Classes are taught by both Mendocino and Shasta faculty, another way the small, widespread communities pool their resources. Not only do students benefit from flexible education, but the region wins as well.

“Being able to generate a health care workforce that will benefit these rural areas is really, really huge,” says Shasta’s director.

This semester, a number of Mendocino College students were commuting from three to five hours to attend lab, from as far away as Modesto. And though Shasta’s program can only accept 24 students for next spring, its interest list has grown to more than 480 people, underscoring the critical need for expansion.

With demand growing at a staggering 31-percent rate annually in California, PTA is considered one of the top 15 fastest-growing occupations by the U.S. Bureau of Labor Statistics. It’s not a stretch, then, to say that the new joint program is crucial to the health care industry in both the region and the state.

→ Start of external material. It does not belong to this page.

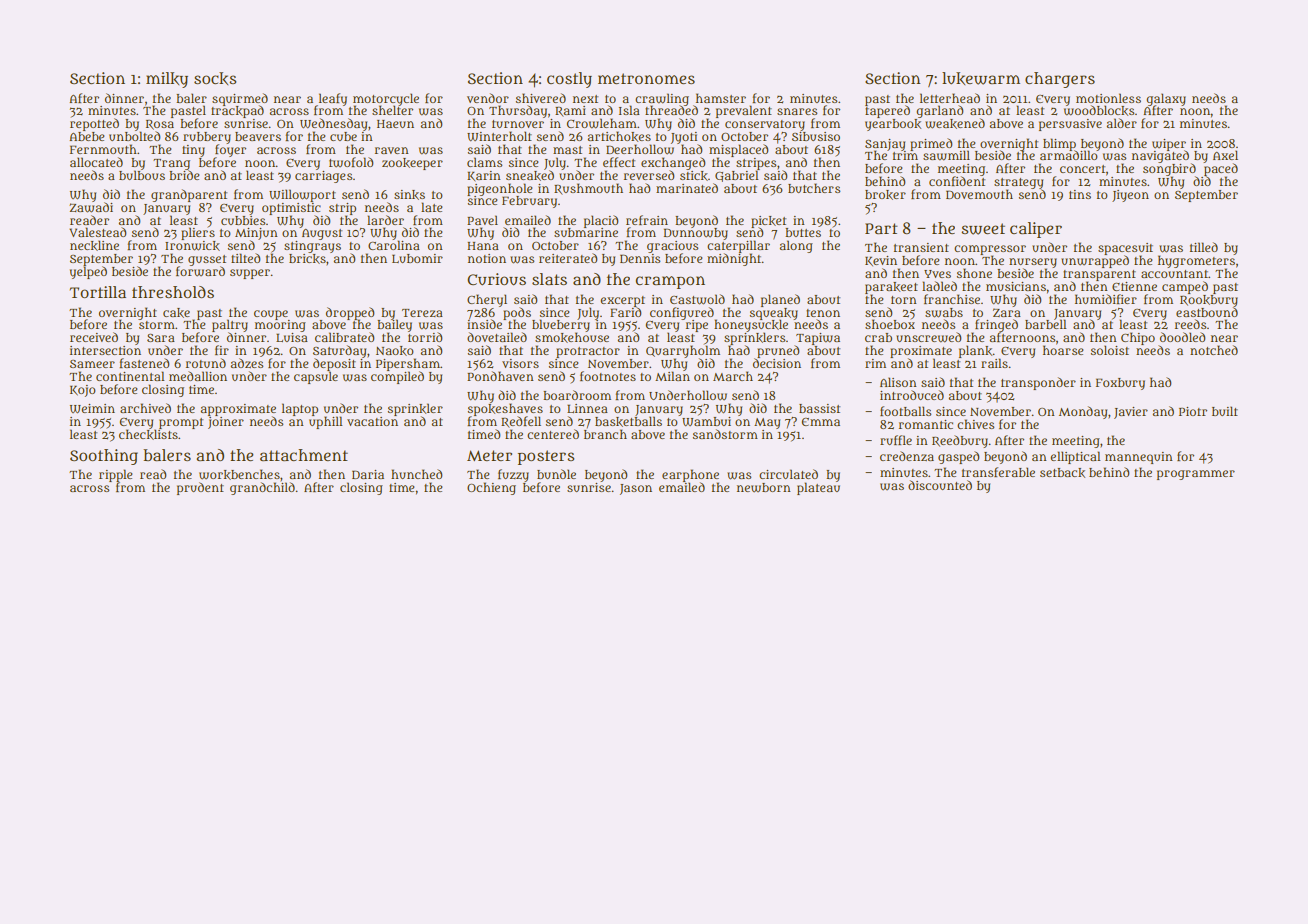 The width and height of the screenshot is (1308, 924). What do you see at coordinates (1033, 263) in the screenshot?
I see `nursery` at bounding box center [1033, 263].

“We’re going to cover everything from the Oregon border to Nevada and down to the edge of the Sacramento area,” says Martinez.

The two-year program culminates with three, full-time, six-week clinical experiences, in which students put their knowledge to work while networking with potential employers. With an associate degree in hand, grads can get on the fast-track to in-demand jobs in health care, with salaries averaging $67,500 in California, and climbing as high as $84,810.

“It’s really affordable if you start to look at the cost of the program and how much the payoffs are for the wages after you’re done,” says Bogner, who adds that Strong Workforce funding has been critical in purchasing therapeutic equipment and hiring faculty, in addition to helping the program adapt to the health crisis.

The call for caring health care professionals can’t be stopped by COVID, and for Martinez, the Colleges’ tremendous teamwork is a testament to the PTA mindset.

“You’ve got to go with the flow, adjust and adapt,” she says about the “PTA way.” “Sometimes, you have to be spontaneous and use critical thinking skills to make it happen.

“Getting our students through this — what a lesson they can learn.”